Spark runs on both Windows and UNIX-like systems. Make sure Java is in your PATH or JAVA_HOME is set.

Pre-Built Packages

The easiest way to get started is downloading a pre-built package.

Download Spark

Visit the Spark downloads page and download a pre-built package.Choose a package type:

Pre-built for Hadoop: Includes Hadoop libraries (recommended for most users)
Pre-built without Hadoop: Smaller package, provide Hadoop separately

Extract the archive

tar -xzf spark-4.0.0-bin-hadoop3.tgz
cd spark-4.0.0-bin-hadoop3

Set up environment (optional)

Add Spark to your PATH:

# Add to ~/.bashrc or ~/.zshrc
export SPARK_HOME=/path/to/spark
export PATH=$SPARK_HOME/bin:$PATH

Verify installation

Test your installation:

./bin/spark-shell --version

Installation by Platform

Linux
macOS
Windows
Docker

Ubuntu/Debian

Install Java first:

# Install Java 17
sudo apt update
sudo apt install openjdk-17-jdk

# Verify installation
java -version

Download and extract Spark:

# Download Spark
wget https://downloads.apache.org/spark/spark-4.0.0/spark-4.0.0-bin-hadoop3.tgz

# Extract
tar -xzf spark-4.0.0-bin-hadoop3.tgz
sudo mv spark-4.0.0-bin-hadoop3 /opt/spark

# Set environment variables
echo 'export SPARK_HOME=/opt/spark' >> ~/.bashrc
echo 'export PATH=$SPARK_HOME/bin:$PATH' >> ~/.bashrc
source ~/.bashrc

RHEL/CentOS/Fedora

# Install Java 17
sudo dnf install java-17-openjdk-devel

# Download and install Spark (same as above)
wget https://downloads.apache.org/spark/spark-4.0.0/spark-4.0.0-bin-hadoop3.tgz
tar -xzf spark-4.0.0-bin-hadoop3.tgz
sudo mv spark-4.0.0-bin-hadoop3 /opt/spark

Using Homebrew (Recommended)

# Install Java
brew install openjdk@17

# Install Spark
brew install apache-spark

Manual Installation

# Install Java from Homebrew or download from Adoptium
brew install openjdk@17

# Download Spark
curl -O https://downloads.apache.org/spark/spark-4.0.0/spark-4.0.0-bin-hadoop3.tgz

# Extract
tar -xzf spark-4.0.0-bin-hadoop3.tgz
sudo mv spark-4.0.0-bin-hadoop3 /usr/local/spark

# Add to PATH
echo 'export SPARK_HOME=/usr/local/spark' >> ~/.zshrc
echo 'export PATH=$SPARK_HOME/bin:$PATH' >> ~/.zshrc
source ~/.zshrc

Prerequisites

Install Java 17 or 21:
- Download from Adoptium
- Install and set JAVA_HOME environment variable
Download Spark:
- Visit Spark downloads
- Download the .tgz file

Installation Steps

Extract the archive using 7-Zip or similar tool
Move to C:\spark
Set environment variables:
- SPARK_HOME = C:\spark
- Add %SPARK_HOME%\bin to PATH

Install Hadoop winutils (required for Windows):

# Download winutils.exe
# Place in C:\hadoop\bin
# Set HADOOP_HOME = C:\hadoop

Run Spark

# Test installation
spark-shell --version

# Launch PySpark (if Python is installed)

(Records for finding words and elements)
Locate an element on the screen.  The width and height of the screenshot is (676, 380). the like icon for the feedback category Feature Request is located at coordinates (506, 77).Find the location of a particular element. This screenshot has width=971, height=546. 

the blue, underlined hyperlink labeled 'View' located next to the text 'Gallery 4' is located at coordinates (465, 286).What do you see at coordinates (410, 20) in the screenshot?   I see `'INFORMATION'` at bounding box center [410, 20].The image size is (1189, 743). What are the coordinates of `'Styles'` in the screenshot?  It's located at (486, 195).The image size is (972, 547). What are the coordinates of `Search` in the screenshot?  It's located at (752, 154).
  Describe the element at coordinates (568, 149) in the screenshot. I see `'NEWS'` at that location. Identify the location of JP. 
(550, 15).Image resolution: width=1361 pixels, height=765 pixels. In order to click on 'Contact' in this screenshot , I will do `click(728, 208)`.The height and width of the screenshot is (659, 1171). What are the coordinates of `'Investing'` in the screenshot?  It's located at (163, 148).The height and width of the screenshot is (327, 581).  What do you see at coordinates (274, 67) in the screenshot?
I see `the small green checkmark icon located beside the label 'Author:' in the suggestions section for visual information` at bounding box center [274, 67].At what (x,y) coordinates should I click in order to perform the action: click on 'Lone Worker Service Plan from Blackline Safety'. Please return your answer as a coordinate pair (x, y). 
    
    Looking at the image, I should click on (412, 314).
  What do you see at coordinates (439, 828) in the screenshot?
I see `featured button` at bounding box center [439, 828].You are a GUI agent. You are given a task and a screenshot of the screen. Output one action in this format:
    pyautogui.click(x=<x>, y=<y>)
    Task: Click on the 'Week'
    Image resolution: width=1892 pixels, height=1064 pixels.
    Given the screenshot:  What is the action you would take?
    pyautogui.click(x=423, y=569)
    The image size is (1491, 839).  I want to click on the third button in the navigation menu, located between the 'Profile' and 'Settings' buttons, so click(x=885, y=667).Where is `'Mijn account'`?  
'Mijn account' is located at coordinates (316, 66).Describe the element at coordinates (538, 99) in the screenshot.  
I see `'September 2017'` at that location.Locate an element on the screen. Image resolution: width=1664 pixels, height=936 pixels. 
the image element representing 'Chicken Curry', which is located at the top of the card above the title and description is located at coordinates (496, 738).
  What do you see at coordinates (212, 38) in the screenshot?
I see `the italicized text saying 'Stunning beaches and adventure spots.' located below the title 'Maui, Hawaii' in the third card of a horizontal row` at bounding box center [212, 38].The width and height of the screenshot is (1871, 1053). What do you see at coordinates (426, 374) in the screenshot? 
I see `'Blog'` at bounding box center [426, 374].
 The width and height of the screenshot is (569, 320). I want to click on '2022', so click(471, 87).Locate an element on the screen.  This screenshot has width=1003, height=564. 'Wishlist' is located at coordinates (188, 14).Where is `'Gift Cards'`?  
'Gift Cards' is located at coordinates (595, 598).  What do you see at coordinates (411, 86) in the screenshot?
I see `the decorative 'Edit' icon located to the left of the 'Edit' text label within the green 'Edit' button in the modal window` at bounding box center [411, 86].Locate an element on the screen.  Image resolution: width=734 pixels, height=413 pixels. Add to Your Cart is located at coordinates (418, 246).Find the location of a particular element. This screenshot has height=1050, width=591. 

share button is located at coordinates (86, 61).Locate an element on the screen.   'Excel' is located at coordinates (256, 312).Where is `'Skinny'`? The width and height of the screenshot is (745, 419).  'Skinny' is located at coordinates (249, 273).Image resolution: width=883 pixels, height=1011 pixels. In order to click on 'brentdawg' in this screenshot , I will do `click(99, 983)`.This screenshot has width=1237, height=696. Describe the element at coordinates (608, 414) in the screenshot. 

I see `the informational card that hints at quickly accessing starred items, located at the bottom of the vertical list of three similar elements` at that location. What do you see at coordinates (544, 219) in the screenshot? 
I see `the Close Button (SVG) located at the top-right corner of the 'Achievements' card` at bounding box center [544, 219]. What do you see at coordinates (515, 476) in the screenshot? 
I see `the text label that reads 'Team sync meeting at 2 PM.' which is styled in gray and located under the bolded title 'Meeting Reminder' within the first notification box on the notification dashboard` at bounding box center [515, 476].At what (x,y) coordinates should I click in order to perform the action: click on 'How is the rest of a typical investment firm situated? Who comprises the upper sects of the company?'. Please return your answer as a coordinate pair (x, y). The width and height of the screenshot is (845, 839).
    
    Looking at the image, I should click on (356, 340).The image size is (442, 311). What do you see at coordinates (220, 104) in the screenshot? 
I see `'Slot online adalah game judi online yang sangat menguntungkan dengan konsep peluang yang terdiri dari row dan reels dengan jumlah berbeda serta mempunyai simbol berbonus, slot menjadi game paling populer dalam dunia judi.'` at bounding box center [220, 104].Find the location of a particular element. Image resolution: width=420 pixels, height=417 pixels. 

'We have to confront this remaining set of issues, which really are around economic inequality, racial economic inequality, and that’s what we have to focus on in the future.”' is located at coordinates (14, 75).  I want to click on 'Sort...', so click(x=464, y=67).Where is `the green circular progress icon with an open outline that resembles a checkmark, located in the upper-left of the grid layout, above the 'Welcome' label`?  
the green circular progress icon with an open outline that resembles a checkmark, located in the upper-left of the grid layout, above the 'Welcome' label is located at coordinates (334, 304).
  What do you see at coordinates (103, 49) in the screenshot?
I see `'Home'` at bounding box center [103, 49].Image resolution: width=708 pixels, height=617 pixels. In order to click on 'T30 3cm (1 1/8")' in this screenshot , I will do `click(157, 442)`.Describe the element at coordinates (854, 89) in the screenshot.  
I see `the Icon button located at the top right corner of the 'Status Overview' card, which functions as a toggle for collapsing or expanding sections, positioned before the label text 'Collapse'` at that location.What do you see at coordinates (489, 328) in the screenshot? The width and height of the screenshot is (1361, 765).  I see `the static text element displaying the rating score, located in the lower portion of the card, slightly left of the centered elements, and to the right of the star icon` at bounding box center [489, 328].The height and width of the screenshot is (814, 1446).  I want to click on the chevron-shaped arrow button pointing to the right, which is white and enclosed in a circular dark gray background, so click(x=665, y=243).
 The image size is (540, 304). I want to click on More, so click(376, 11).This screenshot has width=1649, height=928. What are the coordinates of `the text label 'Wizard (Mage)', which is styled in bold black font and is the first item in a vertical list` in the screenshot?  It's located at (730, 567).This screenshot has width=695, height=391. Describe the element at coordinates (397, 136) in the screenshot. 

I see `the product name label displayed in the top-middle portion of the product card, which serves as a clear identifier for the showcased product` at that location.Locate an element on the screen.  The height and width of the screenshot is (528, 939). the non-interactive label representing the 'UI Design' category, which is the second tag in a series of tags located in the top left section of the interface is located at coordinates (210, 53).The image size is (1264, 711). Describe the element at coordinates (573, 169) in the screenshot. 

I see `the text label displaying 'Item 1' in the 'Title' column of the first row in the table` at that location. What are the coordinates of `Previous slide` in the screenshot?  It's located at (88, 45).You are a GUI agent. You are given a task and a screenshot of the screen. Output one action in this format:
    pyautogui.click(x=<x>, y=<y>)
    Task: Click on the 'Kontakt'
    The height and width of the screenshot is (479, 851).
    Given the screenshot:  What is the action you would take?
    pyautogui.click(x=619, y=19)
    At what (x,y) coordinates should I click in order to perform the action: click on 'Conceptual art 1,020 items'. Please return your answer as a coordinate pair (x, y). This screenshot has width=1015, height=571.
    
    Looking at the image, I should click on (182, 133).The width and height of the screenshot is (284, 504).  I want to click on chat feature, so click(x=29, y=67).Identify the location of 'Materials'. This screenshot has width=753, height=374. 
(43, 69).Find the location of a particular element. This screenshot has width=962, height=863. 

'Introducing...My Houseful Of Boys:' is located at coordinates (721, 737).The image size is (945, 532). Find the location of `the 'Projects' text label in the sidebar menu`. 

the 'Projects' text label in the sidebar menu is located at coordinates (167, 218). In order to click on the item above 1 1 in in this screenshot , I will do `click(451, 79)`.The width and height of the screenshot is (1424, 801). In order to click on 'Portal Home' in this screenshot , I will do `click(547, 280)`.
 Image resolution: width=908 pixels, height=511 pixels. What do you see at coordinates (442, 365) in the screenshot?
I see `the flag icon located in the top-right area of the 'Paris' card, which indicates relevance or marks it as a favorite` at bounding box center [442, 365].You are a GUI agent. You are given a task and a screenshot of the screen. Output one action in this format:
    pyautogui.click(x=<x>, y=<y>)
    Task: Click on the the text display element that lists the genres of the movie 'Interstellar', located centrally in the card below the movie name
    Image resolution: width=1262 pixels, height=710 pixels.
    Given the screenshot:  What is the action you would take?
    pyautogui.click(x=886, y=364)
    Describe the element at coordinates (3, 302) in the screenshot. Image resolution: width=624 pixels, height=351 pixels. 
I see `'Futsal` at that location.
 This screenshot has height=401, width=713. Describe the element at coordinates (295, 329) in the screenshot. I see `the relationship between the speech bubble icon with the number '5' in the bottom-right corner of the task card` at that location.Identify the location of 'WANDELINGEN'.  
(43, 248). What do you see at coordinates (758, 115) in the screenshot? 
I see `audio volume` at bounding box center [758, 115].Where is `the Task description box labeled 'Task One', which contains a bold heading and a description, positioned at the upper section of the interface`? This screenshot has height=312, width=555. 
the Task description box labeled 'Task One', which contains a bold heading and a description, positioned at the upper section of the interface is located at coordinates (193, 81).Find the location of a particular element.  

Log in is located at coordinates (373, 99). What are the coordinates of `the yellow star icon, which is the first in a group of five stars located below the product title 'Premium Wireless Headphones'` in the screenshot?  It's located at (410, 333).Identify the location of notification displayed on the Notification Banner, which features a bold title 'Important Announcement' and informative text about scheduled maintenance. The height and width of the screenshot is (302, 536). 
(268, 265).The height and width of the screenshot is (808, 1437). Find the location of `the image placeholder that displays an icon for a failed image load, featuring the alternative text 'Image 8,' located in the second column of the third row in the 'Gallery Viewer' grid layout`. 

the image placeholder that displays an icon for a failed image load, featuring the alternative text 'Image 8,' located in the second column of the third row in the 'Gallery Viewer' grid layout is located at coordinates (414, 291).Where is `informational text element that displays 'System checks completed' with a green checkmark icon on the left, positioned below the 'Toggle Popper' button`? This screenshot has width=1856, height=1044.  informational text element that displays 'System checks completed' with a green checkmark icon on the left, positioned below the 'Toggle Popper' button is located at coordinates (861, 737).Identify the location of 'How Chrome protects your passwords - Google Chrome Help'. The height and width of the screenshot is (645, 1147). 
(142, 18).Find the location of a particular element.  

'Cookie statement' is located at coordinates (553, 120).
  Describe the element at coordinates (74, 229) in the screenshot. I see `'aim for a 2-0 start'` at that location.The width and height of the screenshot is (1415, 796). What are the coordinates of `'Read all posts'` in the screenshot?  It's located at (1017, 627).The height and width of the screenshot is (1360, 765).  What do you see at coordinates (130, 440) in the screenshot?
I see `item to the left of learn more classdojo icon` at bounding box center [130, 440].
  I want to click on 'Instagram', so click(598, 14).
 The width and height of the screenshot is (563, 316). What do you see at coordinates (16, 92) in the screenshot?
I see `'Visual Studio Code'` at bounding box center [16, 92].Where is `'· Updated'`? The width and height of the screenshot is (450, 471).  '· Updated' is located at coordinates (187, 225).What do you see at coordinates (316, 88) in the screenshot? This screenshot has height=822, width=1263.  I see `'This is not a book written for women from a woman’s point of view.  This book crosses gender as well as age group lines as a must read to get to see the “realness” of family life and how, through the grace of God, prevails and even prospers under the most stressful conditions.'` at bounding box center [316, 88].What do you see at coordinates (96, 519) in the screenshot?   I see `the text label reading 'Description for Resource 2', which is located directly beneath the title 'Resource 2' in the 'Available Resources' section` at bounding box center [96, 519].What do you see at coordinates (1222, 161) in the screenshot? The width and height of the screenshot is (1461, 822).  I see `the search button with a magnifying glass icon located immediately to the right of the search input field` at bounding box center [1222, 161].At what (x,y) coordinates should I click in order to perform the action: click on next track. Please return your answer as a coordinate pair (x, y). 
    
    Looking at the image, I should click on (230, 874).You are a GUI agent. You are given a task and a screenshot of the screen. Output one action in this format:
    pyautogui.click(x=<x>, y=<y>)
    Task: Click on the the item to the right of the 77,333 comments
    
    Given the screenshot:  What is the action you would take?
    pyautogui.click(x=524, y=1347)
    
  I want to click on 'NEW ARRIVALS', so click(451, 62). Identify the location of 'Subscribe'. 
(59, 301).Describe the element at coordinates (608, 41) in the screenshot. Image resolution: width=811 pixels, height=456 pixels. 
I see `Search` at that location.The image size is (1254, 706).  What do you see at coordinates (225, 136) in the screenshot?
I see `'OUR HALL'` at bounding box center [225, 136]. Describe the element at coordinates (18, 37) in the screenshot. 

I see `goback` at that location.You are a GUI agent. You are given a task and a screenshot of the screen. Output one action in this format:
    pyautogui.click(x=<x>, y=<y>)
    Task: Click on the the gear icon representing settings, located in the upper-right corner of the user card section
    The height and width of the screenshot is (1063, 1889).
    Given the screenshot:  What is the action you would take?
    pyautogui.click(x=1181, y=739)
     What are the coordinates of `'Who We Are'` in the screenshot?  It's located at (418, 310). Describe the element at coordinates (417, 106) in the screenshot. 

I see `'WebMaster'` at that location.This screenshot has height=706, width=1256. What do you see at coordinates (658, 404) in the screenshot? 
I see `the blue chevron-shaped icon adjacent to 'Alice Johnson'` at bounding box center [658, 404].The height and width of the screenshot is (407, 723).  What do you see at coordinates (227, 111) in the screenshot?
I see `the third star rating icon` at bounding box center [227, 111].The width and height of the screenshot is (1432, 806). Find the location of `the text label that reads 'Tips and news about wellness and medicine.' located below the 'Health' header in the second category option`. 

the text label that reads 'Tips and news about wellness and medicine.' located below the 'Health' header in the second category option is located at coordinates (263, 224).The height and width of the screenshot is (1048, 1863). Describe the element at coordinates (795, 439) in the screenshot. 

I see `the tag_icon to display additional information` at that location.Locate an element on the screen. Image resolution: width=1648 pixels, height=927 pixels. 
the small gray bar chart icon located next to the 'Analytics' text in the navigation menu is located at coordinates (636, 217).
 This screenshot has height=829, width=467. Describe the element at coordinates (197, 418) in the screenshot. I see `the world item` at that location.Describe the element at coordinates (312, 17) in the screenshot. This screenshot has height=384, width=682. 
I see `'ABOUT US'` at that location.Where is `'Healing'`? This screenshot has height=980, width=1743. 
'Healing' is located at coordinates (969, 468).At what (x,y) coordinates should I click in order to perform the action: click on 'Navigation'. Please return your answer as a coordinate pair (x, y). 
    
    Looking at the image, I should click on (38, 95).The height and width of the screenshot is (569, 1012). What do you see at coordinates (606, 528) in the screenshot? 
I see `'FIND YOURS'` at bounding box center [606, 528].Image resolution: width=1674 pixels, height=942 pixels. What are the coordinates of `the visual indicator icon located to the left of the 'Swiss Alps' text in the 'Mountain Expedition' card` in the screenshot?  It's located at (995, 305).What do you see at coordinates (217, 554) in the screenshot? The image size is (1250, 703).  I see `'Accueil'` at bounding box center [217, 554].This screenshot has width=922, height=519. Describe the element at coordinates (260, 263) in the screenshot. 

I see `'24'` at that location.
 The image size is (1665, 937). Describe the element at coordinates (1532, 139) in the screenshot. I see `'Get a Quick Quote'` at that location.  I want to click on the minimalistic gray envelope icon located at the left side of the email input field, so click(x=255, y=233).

■ **What to do**
In the Spark installation guide, which package type is recommended for most users? The records have nothing to do with this.

■ **Expected answer**
Pre-built for Hadoop, which includes the Hadoop libraries.